I really think binding x-pack version tightly to each Elastic Stack release is a bad idea. ReadonlyREST won’t follow this path and all our customers using supported ES versions will be able to receive the latest plugin code.

Another reason we can’t follow the Elastic Stack versioning alone, is that we simply don’t have control on when/how often they’ll release.

About the frequent releases of ROR

I believe ROR is releasing coming out often is symptomatic that we’re working hard on the product. The more customers we onboard, the faster we go due to the great input from very knowledgeable customers like yourself.

Having said that, I recognise that upgrading to a new release implies engineering time on customer side, so we’ll will try to keep it down to max 1 per month. Unless major things need to be fixed.

(Askids) #7

At least that i what I have understood. If somebody else is currently using or previously used xpack for security, they should be able to confirm or correct my understanding.

(Askids) #8

Also, just wanted to add that it looks like there is some level of tolerance on version mismatch between the products. Some mismatch might just throw a warning and not actually stop the functionality. So technically, its possible for xpack to release a newer version and not needing to upgrade the entire Elastic stack. Again, our focus shouldn’t be on what xpack is doing as it contains many plugins packaged together and not just security. So they might have their own reasons for wanting customer to upgrade and not just related to security. Lets leave it at that as there is no one here to support their viewpoint.
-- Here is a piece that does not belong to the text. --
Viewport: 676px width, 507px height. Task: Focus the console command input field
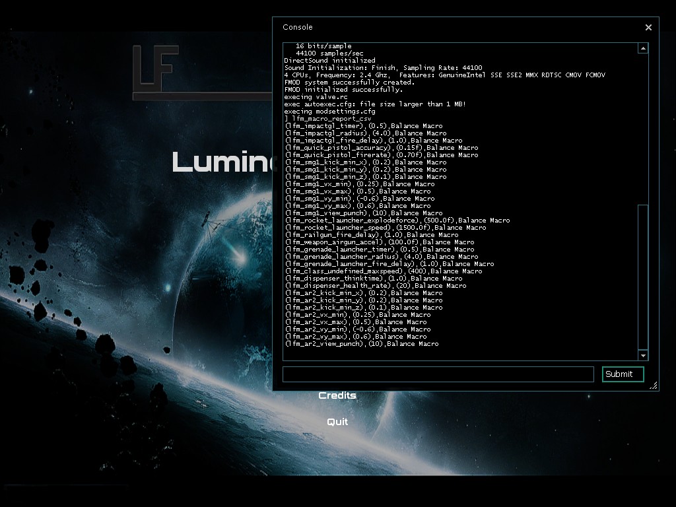click(x=438, y=374)
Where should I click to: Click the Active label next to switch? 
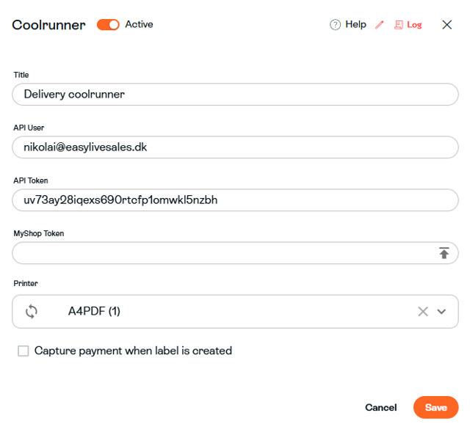(139, 24)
Coming back to the original suggestion, Building from ROR code might not be a feasible option for everyone. Take us for example. We are on Windows Stack, running applications on .Net. We wouldn’t want to be dealing with intricacies of Java, if the build fails or even to set it up for that matter. Its not that it cannot be learnt, but its an unnecessary ask to be able to use ROR.

I would still recommend that you think about providing the direct download link options - one always for latest ROR (for ES X.Y.Z) and second being version specific (ROR for ES X.Y.Z). For some versions, which you want to stop supporting OR has known critical vulnerabilities and want to force users to upgrade to a newer version, you can remove the links.

I don’t mind frequent updates as long as I can automate some or most part of the install process. This might not look very useful during first time setup. But all subsequent updates can be possibly made simple by providing this option. This could also ensure that the ROR customers can think about making the required security upgrade more frequently, if the process is less painful. This way, they are not stuck in some old version with known security vulnerabilities.

(Meee!) #9

Sorry for the late reply. Indeed, we’ve decided to package not only readonlyRest but also all other plugins we use for ES and kibana as rpms. We build them from source. This allows us to control the version across all clusters and on all cluster nodes (and we have many of them).